In classification problem, we assume that the samples around the class boundary are more likely to be incorrectly annotated than others, and propose boundaryconditional class noise (BCN). Based on the BCN assumption, we use unnormalized Gaussian and Laplace distributions to directly model how class noise is generated, in symmetric and asymmetric cases. In addition, we demonstrate that Logistic regression and Probit regression can also be reinterpreted from this class noise perspective, and compare them with the proposed models. The empirical study shows that, the proposed asymmetric models overall outperform the benchmark linear models, and the asymmetric Laplace-noise model achieves the best performance among all.

TIST Journal 2012 Journal Article

A Generic Approach for Systematic Analysis of Sports Videos

  • Ning Zhang
  • Ling-Yu Duan
  • Lingfang Li
  • Qingming Huang
  • Jun Du
  • Wen Gao
  • Ling Guan

Various innovative and original works have been applied and proposed in the field of sports video analysis. However, individual works have focused on sophisticated methodologies with particular sport types and there has been a lack of scalable and holistic frameworks in this field. This article proposes a solution and presents a systematic and generic approach which is experimented on a relatively large-scale sports consortia. The system aims at the event detection scenario of an input video with an orderly sequential process. Initially, domain knowledge-independent local descriptors are extracted homogeneously from the input video sequence. Then the video representation is created by adopting a bag-of-visual-words (BoW) model.

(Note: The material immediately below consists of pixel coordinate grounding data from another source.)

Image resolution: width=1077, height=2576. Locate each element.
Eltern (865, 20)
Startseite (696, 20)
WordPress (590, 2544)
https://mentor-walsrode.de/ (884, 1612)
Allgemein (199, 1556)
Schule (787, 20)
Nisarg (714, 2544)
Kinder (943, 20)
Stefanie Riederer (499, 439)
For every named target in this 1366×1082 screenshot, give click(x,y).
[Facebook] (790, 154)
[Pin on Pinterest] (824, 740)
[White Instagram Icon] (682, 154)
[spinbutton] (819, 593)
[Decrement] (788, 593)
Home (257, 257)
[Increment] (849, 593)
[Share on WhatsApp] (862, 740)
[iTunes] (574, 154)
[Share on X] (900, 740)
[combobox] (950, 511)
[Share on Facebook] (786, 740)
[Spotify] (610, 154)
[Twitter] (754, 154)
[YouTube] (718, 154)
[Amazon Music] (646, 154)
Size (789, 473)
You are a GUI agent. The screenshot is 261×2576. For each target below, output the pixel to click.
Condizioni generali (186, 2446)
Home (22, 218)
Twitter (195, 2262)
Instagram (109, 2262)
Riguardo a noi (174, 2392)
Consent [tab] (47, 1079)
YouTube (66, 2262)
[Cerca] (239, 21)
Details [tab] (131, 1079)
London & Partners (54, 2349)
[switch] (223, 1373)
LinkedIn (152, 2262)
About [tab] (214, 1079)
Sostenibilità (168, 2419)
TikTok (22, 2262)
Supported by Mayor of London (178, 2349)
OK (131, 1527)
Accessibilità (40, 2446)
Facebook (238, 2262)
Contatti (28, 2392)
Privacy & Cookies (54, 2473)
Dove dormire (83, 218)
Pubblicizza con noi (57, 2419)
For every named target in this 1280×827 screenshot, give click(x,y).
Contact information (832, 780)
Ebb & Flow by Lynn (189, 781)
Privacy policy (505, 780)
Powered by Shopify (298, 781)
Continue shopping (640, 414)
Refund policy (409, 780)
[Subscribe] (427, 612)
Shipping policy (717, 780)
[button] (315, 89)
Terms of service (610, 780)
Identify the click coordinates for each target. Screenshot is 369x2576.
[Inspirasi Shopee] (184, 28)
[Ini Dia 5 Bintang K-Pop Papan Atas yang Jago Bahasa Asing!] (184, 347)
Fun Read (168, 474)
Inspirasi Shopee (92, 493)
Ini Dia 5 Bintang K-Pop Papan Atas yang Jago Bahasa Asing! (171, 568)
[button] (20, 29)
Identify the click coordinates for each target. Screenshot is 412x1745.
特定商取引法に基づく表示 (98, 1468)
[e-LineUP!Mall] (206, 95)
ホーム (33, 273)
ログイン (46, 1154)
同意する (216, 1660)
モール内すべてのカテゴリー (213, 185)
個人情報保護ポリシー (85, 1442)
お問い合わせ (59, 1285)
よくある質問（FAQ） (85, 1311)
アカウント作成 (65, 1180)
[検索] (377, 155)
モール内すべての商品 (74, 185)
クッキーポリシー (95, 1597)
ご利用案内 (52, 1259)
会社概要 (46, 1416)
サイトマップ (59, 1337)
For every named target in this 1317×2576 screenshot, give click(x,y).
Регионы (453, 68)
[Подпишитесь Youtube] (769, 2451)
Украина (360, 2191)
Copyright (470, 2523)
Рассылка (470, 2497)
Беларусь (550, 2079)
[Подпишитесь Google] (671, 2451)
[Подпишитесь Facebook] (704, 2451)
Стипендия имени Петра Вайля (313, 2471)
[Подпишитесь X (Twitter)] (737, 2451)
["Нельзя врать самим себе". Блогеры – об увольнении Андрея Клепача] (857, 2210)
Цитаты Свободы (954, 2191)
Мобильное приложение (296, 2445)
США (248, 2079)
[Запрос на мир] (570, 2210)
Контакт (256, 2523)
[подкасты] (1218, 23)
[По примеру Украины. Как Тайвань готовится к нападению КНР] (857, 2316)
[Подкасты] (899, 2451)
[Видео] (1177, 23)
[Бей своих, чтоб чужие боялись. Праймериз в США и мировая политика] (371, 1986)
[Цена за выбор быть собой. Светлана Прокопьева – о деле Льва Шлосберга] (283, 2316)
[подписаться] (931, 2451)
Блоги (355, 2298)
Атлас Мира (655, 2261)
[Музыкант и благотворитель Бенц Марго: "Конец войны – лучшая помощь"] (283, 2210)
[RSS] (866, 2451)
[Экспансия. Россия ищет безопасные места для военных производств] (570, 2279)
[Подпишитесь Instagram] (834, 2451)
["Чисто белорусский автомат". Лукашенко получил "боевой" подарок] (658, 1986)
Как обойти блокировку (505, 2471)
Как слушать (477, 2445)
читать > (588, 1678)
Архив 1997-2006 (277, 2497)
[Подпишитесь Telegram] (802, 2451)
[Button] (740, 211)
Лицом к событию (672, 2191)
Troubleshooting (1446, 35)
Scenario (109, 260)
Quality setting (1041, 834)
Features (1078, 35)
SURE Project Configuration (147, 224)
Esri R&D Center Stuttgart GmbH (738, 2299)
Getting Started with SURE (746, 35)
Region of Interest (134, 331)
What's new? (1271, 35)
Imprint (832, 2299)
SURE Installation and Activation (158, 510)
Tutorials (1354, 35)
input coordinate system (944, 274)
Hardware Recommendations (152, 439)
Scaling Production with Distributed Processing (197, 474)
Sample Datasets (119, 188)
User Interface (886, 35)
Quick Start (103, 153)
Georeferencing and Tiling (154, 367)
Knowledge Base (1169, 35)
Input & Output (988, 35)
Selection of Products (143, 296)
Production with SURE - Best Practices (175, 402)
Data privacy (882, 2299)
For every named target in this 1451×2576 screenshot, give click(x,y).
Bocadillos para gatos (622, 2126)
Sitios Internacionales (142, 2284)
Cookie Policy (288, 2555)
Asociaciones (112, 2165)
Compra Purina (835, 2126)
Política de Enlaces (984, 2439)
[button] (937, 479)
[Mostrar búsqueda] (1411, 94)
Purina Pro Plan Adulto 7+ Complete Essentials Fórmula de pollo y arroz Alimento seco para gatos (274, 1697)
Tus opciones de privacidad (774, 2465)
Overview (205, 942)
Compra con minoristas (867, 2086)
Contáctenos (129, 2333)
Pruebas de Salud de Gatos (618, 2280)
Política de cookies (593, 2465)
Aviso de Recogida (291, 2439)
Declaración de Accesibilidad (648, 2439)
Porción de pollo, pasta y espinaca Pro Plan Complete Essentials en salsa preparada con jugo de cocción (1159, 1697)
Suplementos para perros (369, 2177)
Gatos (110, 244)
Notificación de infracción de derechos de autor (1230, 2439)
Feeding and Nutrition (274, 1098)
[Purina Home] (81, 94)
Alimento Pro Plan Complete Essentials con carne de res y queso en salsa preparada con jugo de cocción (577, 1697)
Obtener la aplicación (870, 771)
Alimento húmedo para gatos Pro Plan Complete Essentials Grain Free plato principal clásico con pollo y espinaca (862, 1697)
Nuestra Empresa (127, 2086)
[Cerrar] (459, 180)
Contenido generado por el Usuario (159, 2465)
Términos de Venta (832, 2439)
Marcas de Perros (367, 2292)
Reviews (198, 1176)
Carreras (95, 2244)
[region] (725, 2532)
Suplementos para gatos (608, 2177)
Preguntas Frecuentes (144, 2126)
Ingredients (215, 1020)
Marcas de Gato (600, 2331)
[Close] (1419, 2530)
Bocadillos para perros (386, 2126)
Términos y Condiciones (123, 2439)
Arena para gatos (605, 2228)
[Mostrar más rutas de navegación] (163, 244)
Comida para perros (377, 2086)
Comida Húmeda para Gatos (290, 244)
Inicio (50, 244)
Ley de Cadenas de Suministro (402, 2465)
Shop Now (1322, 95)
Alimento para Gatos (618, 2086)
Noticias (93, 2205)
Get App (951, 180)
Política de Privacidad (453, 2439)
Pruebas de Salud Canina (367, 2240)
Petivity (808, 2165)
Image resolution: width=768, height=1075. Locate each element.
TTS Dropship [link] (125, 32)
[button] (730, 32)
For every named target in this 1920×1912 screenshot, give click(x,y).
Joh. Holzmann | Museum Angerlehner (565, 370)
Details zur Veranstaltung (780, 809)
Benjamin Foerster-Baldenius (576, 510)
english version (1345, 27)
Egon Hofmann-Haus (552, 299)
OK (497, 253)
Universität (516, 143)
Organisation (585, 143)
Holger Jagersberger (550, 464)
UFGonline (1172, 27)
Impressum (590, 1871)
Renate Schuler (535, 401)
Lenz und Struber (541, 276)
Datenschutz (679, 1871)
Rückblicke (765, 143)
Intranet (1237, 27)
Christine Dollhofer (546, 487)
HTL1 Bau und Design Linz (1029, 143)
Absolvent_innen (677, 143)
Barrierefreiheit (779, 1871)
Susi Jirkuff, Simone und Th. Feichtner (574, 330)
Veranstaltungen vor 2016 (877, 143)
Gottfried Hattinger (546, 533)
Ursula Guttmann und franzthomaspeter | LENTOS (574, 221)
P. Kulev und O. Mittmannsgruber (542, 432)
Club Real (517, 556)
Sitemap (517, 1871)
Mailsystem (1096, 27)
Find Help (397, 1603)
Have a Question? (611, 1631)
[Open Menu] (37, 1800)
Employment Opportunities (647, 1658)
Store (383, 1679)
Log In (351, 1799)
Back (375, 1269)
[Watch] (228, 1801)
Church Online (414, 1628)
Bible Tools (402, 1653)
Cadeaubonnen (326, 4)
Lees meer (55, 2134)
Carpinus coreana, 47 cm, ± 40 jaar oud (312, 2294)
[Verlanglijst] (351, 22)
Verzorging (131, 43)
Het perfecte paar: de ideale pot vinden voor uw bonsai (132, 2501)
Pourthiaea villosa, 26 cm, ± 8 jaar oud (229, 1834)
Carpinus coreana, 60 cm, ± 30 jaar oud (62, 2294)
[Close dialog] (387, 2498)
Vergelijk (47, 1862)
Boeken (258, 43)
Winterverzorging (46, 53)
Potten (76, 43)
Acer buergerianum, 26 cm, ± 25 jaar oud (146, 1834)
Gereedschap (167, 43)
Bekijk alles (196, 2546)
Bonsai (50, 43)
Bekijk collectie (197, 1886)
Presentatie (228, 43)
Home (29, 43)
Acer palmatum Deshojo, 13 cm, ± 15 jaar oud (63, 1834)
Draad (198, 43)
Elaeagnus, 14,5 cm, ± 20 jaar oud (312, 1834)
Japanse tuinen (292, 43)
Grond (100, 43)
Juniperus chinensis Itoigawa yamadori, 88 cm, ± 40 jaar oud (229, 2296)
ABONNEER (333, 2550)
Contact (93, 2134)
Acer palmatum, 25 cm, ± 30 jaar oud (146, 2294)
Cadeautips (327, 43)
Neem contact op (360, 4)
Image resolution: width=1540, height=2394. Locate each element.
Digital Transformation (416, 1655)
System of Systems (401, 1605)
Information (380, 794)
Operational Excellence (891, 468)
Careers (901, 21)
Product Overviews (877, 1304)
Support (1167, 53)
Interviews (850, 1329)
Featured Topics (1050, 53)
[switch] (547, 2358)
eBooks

The video’s genre is first identified by applying the k-nearest neighbor (k-NN) classifiers on the initially obtained video representation, and various dissimilarity measures are assessed and evaluated analytically. Subsequently, an unsupervised probabilistic latent semantic analysis (PLSA)-based approach is employed at the same histogram-based video representation, characterizing each frame of video sequence into one of four view groups, namely closed-up-view, mid-view, long-view, and outer-field-view. Finally, a hidden conditional random field (HCRF) structured prediction model is utilized for interesting event detection. From experimental results, k-NN classifier using KL-divergence measurement demonstrates the best accuracy at 82.16% for genre categorization. Supervised SVM and unsupervised PLSA have average classification accuracies at 82.86% and 68.13%, respectively. The HCRF model achieves 92.31% accuracy using the unsupervised PLSA based label input, which is comparable with the supervised SVM based input at an accuracy of 93.08%. In general, such a systematic approach can be widely applied in processing massive videos generically.